以Cas3为核心的1类CRISPR系统在进行基因编辑时所展现的特性为研究者们提供了新的可能性。来源于铜绿假单胞菌的Cas3蛋白在切割DNA后会启动其核酸外切酶活性，对裸露的DNA末端进行水解，从而实现长达数十到上百kb的DNA大片段的删除^[14]。与之相比，2类CRISPR系统中的Cas9、Cas12以及Cas13由于其简洁和易用的特性，被广泛应用于基因编辑中。这些单组分核酸酶仅需要与向导RNA(sgRNA)结合，就能对目标基因进行精准编辑。依赖于这种特异性识别和切割的特性，CRISPR-Cas9技术已经在细菌、古菌和真核生物中实现胞内的基因组编辑，并能在基因组特定位点引入随机突变^{[1, 15-16]}。2015年，Jiang等首先利用Cas9特异性切割的能力体外获取基因组上的大片段，构建超大型的质粒表达元件^[17]。更为有趣的是，当研究人员将Cas9蛋白RuvC结构域的第10位天冬氨酸突变为丙氨酸(D10A)以及HNH结构域的第840位组氨酸突变为丙氨酸(H840A)，Cas9蛋白的核酸切割功能被抹除，仅保留特异性识别功能。这种突变后的蛋白被称为dCas9(dead Cas9)^[18]。此基础上发展出了诸如CRISPR干扰(CRISPR interference, CRISPRi)用于基因抑制、CRISPR激活(CRISPR activation, CRISPRa)用于激活基因表达，以及结合重组酶聚合酶扩增 (recombinase polymerase amplification, RPA)反应实现核酸分子快速检测等多样化应用^[18-20]。其中，应用最广、设计最精巧的是碱基编辑技术。碱基编辑技术通过dCas9或Cas9n(仅突变D10A)与脱氨酶的结合，可以实现靶向范围内碱基的修改。

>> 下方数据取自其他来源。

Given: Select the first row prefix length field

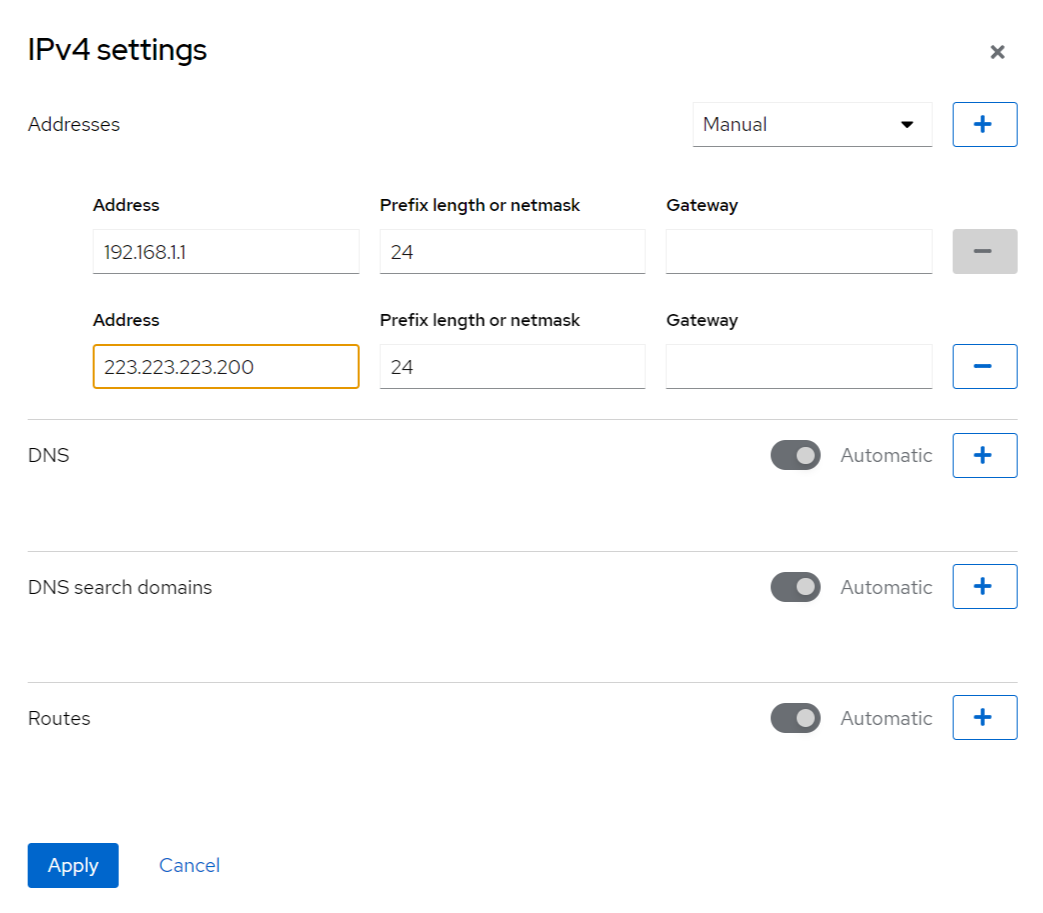Looking at the screenshot, I should coord(512,252).
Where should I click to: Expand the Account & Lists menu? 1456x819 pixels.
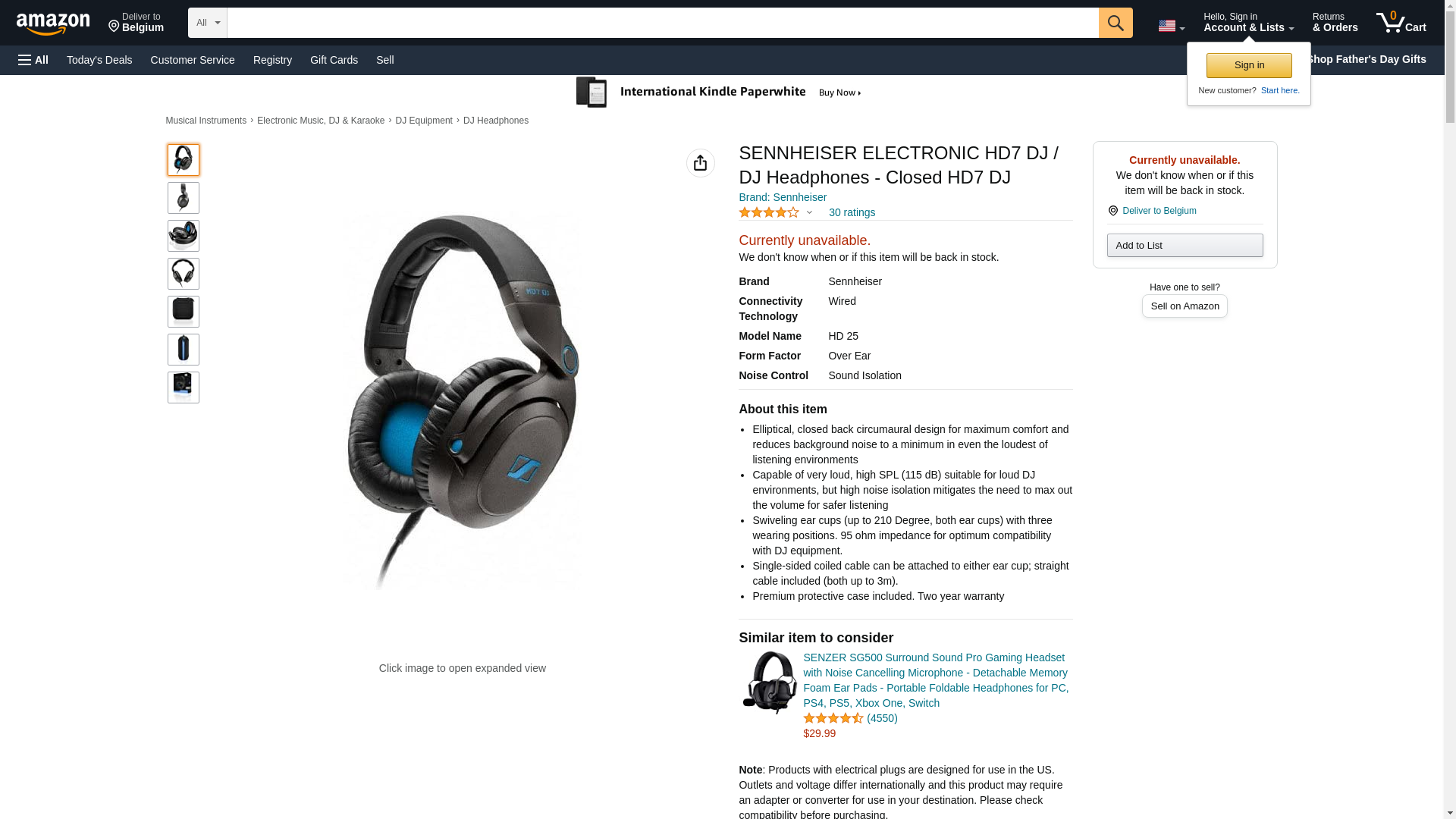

与Cas9类似，Cas12也是一种DNA切割蛋白，但是其相较于Cas9具有诸多鲜明的特点。例如：二者识别的原间隔序列相邻基序(protospacer adjacent motif, PAM)序列不同，Cas12a识别富含胸腺嘧啶(T)的PAM序列，而Cas9往往识别富含鸟嘌呤(G)的序列；Cas12具有从CRISPR阵列中加工形成crRNA的能力，并且只需要crRNA的引导，即可在远离PAM端形成黏性末端的断裂。这些特点都与Cas9形成明显差异。通过失活Cas12，也可以发展出基于Cas12a的CRISPRi、CRISPRa和碱基编辑技术^[21-23]。此外， Cas12与Cas9最为显著的不同在于其附属切割(trans-cleavage)活性。在2018年，Wang和Doudna分别独立地发现了Cas12的附属切割活性——当实现特异性切割之后对非靶向的单链DNA进行切割^[24-25]。这一特性使得Cas12在某些场合具有优势，如用于核酸检测。当Cas12与其sgRNA靶向并切割双链DNA之后，会触发非特异性的单链DNA切割活性^[24]。这种活性可以用于放大检测信号，从而实现病原体的检测。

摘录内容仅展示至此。